Wilkins knows that stigma intimately. He has learned to stay out of the comment sections on stories about his own case. He has also changed the way he talks about himself. At one medical appointment, he recalled referring to himself as HIV-positive. A clinician gently corrected him. “You’re just a person living with HIV,” the clinician told him. The language stayed with him. So did the loneliness of realizing how little many people still understand about HIV.
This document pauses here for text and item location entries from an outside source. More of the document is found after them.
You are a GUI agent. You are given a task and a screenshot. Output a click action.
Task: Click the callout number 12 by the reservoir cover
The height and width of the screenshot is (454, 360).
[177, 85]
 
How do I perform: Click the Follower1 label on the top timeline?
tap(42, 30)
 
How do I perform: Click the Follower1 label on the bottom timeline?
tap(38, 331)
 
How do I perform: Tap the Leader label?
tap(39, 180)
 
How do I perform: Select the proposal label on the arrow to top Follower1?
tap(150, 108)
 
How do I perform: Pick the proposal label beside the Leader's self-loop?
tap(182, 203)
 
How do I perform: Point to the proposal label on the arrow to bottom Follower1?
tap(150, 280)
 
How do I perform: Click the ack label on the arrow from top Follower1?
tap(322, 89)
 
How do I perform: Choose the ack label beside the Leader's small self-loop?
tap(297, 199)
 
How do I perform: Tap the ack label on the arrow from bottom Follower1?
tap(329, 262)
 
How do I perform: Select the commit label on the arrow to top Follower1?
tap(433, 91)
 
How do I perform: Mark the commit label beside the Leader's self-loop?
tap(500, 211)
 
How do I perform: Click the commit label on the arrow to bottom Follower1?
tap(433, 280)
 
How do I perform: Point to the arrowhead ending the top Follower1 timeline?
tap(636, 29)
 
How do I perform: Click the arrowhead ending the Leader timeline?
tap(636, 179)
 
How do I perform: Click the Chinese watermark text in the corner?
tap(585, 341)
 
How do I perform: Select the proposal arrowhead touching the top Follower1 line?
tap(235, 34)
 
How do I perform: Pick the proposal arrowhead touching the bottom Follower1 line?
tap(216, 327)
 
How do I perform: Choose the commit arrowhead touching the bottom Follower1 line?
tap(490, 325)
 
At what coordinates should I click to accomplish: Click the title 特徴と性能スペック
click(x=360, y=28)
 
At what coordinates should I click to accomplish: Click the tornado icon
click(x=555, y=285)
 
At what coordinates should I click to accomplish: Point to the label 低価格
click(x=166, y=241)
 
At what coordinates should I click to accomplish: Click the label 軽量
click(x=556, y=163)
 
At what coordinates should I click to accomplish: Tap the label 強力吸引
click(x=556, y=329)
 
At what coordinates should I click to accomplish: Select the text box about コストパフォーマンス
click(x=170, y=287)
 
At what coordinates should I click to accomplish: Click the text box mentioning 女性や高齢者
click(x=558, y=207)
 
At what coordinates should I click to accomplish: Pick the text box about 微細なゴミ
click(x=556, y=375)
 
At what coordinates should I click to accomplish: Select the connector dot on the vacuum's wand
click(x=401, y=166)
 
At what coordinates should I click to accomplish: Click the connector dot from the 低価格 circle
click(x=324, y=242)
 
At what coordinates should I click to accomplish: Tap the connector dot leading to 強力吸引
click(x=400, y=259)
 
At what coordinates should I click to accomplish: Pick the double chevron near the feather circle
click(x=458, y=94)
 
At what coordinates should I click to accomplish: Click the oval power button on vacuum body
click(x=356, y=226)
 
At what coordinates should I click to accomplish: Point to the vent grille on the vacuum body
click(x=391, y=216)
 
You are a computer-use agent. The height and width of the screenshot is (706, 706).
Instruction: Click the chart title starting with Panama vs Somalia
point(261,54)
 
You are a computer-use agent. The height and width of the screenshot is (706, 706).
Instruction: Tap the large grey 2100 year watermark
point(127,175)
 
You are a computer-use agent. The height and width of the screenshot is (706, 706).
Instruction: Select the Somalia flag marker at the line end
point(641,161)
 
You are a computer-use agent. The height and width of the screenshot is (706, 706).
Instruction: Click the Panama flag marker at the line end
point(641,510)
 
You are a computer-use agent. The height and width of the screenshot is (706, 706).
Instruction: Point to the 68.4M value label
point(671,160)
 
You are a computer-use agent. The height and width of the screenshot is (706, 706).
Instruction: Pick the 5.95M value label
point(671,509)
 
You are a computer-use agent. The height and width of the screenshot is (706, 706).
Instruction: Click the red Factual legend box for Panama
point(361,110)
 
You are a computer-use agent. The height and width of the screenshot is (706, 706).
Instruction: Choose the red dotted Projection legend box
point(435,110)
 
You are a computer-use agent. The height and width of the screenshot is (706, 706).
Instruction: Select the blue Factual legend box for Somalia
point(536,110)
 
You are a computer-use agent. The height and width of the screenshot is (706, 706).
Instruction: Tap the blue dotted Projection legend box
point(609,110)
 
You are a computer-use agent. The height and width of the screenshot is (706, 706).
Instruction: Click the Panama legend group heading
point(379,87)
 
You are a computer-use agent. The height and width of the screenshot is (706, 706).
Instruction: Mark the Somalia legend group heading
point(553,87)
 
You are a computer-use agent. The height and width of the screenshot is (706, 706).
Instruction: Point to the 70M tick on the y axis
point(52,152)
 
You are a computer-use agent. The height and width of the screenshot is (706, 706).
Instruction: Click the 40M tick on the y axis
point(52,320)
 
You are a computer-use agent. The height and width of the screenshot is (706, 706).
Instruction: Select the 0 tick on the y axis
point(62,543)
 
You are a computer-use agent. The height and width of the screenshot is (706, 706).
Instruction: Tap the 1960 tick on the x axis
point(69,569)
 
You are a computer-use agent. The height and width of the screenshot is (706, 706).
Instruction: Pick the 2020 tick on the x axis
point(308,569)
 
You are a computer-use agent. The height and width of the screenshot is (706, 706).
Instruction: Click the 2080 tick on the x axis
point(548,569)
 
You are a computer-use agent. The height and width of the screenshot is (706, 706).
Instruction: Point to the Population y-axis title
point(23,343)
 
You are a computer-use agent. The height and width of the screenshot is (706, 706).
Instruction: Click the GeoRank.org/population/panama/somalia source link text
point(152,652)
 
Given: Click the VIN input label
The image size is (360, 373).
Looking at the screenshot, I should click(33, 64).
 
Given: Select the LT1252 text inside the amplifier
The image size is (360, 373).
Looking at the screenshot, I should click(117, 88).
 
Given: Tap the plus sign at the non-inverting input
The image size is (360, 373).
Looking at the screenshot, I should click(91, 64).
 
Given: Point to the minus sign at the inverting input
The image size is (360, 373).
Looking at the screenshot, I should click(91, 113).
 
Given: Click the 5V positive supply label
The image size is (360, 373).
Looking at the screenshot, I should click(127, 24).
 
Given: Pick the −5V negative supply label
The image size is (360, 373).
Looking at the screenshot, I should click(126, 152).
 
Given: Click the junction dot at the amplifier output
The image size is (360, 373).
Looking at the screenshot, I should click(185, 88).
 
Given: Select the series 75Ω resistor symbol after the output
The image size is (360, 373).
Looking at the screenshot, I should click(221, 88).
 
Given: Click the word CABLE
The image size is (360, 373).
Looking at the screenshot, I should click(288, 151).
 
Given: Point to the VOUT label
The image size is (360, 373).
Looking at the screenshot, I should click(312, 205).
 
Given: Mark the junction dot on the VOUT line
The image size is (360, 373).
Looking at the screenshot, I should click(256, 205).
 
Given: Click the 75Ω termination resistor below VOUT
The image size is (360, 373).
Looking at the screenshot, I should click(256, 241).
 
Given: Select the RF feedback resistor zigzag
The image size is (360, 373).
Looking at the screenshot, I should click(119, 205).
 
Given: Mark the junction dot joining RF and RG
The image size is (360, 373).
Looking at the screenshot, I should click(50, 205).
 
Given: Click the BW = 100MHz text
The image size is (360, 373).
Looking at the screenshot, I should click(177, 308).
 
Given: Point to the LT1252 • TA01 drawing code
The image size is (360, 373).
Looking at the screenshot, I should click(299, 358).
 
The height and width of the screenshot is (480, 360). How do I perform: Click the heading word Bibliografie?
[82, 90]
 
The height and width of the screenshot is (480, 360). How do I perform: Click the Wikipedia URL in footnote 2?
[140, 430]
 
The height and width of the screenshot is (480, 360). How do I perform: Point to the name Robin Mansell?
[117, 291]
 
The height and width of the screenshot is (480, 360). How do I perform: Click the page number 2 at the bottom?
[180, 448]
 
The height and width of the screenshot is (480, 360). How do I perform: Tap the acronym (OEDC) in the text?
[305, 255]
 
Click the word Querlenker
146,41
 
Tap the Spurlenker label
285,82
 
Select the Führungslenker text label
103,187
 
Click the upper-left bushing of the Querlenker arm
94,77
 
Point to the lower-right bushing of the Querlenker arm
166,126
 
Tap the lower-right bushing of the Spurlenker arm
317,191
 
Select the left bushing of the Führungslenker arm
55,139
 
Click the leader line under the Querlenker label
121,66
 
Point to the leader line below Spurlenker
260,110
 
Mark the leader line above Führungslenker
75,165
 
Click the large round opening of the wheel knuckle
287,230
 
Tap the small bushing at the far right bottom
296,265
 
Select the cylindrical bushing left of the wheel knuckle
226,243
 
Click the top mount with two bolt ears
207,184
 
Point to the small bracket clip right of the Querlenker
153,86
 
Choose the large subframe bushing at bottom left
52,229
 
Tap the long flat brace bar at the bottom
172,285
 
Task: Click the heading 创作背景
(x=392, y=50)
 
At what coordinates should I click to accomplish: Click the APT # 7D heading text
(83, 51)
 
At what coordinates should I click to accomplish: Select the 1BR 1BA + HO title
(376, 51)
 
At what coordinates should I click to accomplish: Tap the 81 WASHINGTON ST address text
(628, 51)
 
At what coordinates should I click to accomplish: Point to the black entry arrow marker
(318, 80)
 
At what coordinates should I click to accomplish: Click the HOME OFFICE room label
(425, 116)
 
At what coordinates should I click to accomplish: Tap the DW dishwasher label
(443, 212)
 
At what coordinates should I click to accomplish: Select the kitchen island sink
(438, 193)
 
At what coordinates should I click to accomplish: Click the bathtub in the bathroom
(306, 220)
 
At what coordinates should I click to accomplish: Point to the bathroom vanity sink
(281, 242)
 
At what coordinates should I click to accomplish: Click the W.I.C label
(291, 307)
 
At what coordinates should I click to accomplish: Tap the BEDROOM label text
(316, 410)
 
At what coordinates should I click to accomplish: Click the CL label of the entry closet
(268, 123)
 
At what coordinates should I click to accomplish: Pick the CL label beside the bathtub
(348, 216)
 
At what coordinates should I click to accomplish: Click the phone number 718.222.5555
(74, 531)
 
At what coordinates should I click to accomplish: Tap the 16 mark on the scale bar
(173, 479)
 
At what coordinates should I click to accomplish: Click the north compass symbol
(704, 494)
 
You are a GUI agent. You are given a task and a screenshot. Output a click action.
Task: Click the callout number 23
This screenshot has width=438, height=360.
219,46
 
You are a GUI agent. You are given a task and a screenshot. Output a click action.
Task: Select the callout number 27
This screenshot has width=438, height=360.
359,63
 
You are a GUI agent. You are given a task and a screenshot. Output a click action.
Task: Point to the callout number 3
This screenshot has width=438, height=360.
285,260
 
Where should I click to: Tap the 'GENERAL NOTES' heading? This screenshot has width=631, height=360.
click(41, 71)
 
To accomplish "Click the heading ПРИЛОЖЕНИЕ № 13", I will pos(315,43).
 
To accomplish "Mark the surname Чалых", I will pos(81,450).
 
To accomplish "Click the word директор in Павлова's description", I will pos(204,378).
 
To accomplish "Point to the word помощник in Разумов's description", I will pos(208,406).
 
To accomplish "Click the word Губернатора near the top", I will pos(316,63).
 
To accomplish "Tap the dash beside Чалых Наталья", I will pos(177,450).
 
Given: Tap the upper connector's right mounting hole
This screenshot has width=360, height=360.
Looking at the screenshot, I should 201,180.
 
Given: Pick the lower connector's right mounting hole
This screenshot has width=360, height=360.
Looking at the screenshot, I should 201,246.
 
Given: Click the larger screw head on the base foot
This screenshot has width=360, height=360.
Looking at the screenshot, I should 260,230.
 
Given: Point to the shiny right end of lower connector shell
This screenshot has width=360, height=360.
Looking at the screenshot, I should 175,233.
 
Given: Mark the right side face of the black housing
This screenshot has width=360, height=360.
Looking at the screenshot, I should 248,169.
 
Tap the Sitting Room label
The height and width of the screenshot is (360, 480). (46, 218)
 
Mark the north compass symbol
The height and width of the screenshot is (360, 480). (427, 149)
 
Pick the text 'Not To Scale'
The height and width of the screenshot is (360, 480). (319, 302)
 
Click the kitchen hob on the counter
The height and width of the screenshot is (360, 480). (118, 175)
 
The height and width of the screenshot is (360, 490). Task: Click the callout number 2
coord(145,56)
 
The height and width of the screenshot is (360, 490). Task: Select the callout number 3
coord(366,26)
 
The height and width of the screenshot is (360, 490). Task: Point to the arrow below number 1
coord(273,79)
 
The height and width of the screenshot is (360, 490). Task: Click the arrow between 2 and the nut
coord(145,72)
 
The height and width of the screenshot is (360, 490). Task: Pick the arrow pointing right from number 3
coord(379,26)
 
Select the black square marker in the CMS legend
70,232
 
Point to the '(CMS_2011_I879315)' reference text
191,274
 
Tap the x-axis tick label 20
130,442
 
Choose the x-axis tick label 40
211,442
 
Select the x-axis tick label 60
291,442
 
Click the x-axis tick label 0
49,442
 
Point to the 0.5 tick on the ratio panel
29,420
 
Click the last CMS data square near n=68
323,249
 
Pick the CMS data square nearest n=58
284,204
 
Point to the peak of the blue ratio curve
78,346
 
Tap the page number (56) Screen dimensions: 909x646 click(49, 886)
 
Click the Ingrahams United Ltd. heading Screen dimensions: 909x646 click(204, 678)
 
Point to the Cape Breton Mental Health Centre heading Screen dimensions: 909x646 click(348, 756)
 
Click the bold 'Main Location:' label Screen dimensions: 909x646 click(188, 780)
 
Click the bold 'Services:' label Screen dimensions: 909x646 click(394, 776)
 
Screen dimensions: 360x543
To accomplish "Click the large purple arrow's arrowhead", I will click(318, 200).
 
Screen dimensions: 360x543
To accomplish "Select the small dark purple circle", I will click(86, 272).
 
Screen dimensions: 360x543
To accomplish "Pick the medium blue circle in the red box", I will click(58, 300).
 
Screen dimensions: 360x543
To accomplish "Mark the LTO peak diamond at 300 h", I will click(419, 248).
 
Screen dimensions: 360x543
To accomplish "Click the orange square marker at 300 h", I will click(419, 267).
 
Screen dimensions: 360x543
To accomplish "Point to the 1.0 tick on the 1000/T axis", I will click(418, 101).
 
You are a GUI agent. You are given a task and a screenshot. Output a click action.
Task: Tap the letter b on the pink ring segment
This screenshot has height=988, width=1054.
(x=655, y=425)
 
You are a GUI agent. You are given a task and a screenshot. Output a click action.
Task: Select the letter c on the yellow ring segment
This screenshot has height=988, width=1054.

“I think one of the big things. to tackle stigma is, it’s a lack of knowledge,” Wilkins said. He became a named plaintiff, he said, because others had gone first. He pointed to Nicholas Harrison, an attorney living with HIV who was commissioned in 2026, and other litigants who challenged the military before him. “I felt like I had a responsibility,” he said, “a responsibility to people who are living with HIV, who are not in a place that they can speak up and voice their opinion and go up against the largest, most powerful, most financially capable organization that the world has seen.”
For anyone who decides to test the reopened door, Schoettes offered practical advice. Be honest about your health status, document every interaction with recruiters, and reach out to his team or Minority Veterans of America, an organizational plaintiff in the case. But for now, the door is open. Wilkins, who once sat in a colonel’s office wondering if his life and military future were over, can try again. So can others.
If he could speak to the teenager who received that diagnosis at West Point, he knows what he would say. “Number one, you’re going to be OK,” Wilkins said. “I know it doesn’t feel like it, but you’re going to be OK.” And for the future, he said, there is still hope.